By John Francis
Full disclosure: I’m on the Tobermory Chamber of Commerce Executive again, for the fifth or sixth time in thirty-seven years of membership. I’m speaking on my own behalf, not representing the Chamber of Commerce.
* * * * *
Kim Clarke of RTO7 (Regional Tourism Organization, District 7, Simcoe-Grey-Bruce) gave an excellent if bewildering report to MNBP Council on June 26 (see news story page 6).
One fascinating pattern it revealed is that visitors at Lion’s Head are demographically different from visitors at Tobermory and the National Parks.
The report is 292 pages and can be found in the Agenda for Council’s June 26 Meeting. If you have a serious interest in tourism, it would be worth devoting a few hours to that report. Otherwise, just read the last page, (reprinted here for your convenience):
• Look for opportunities to build mid-week, paid experiences that encourage overnight stays.
• Use visitors’ confidence in the Parks Canada brand to bring them here, but leverage that to encourage them to visit other parts of the Peninsula. Start with the visitors to Cyprus Lake.
• Continue to promote the ‘Visit Responsibly’ messaging. Many of the visitors who are already coming here should respond well to it.
• Continue to promote to the GTA, Southwestern Ontario and locally in the Grey Bruce Region.
• Start conversations with the business community about extending the season one week at a time. The Yurts staying open is a great start and great way to pull people up the Peninsula in the winter, but they need support from the other businesses to provide amenities to visitors.
* * * * *
Councillor Smokey Golden was impressed by the presentation but reminded Staff, Council and RTO7 that while tourism is MNBP’s #1 economic driver, “we are not the manager”. She asked pointedly if this report was being presented to the Chamber of Commerce.
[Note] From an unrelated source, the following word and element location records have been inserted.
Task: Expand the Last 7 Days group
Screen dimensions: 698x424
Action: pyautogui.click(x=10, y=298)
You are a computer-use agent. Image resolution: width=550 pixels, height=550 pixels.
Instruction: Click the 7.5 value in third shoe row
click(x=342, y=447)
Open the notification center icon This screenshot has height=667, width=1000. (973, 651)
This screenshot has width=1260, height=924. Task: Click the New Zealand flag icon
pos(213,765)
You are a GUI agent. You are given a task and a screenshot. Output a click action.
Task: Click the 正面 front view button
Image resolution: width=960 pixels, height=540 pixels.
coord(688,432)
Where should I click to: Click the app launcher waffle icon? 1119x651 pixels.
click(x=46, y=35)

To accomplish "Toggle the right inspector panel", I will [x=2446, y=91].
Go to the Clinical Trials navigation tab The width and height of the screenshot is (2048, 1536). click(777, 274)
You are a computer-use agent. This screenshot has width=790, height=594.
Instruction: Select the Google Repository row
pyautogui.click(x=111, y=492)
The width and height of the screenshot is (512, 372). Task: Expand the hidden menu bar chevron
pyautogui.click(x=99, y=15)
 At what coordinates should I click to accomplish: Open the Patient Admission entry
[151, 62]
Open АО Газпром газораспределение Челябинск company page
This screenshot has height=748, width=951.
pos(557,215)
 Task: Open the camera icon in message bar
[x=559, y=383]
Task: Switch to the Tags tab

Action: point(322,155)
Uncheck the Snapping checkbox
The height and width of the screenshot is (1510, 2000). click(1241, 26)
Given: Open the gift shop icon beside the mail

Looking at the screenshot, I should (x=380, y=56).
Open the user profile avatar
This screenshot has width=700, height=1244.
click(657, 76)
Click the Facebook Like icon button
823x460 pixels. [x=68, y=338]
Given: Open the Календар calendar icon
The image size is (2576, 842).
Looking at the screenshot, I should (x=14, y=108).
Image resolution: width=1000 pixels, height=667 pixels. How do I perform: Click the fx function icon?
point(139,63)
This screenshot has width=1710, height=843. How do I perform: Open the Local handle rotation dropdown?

Well, no, Kim Clarke replied; she hadn’t been asked.
* * * * *
It’s not that I disagree with Councillor Golden’s point — the municipality does not have anybody tasked with economic development or tourism management, nor does it have a budget for them. I’ve been watching Council closely for more than a decade and I am continuously impressed with how much our municipality accomplishes on the tiny budget our low tax rates provide.
But I think that it is unreasonable to expect the chamber of commerce to take this on. “Tobermory Chamber of Commerce” has an impressive sound to it, but there’s not much behind the façade. Everybody’s much too busy trying desperately to earn a living.
The executives (other than semi-retired me) are mostly working eighty or a hundred hours a week from April to October, running their businesses. They don’t have time to read the RTO7 report, let alone conjure up a plan to implement its recommendations.
This is not new — Tobermory Chamber of Commerce has been like this since before I joined it, in 1986. Anybody who has time to spare in the summer probably isn’t earning a living from tourism (or at all).
So why doesn’t the Chamber of Commerce hire somebody to take on these responsibilities? Good question, glad you asked it.
Where would they get the money?
From membership dues? Eighty or a hundred businesses at a few hundred bucks each — gets you a part-time employee at best. And you need them to run the information booths at Tobermory and Ferndale, handle payroll, take minutes of executive meetings and answer the mail and…
Raise the membership fees? We tried that about 25 years ago. People let their memberships lapse and we ended up with even less money.
So, yes — “Let the Chamber of Commerce handle it” has a nice ring to it, but it won’t play in the real world.
* * * * *
The big question: who’s in charge here? The municipality won’t take responsibility and the Chamber of Commerce can’t.
The obvious answer is: we need to hire someone to handle this. Probably more than one person.
Should they work for the municipality? Or the Chamber of Commerce? Or a third party organization endowed for this purpose? Personally I don’t really care which. We just need to do it.
Take the money out of MAT revenues — put somebody in charge of destination management and give them a budget to do the job properly.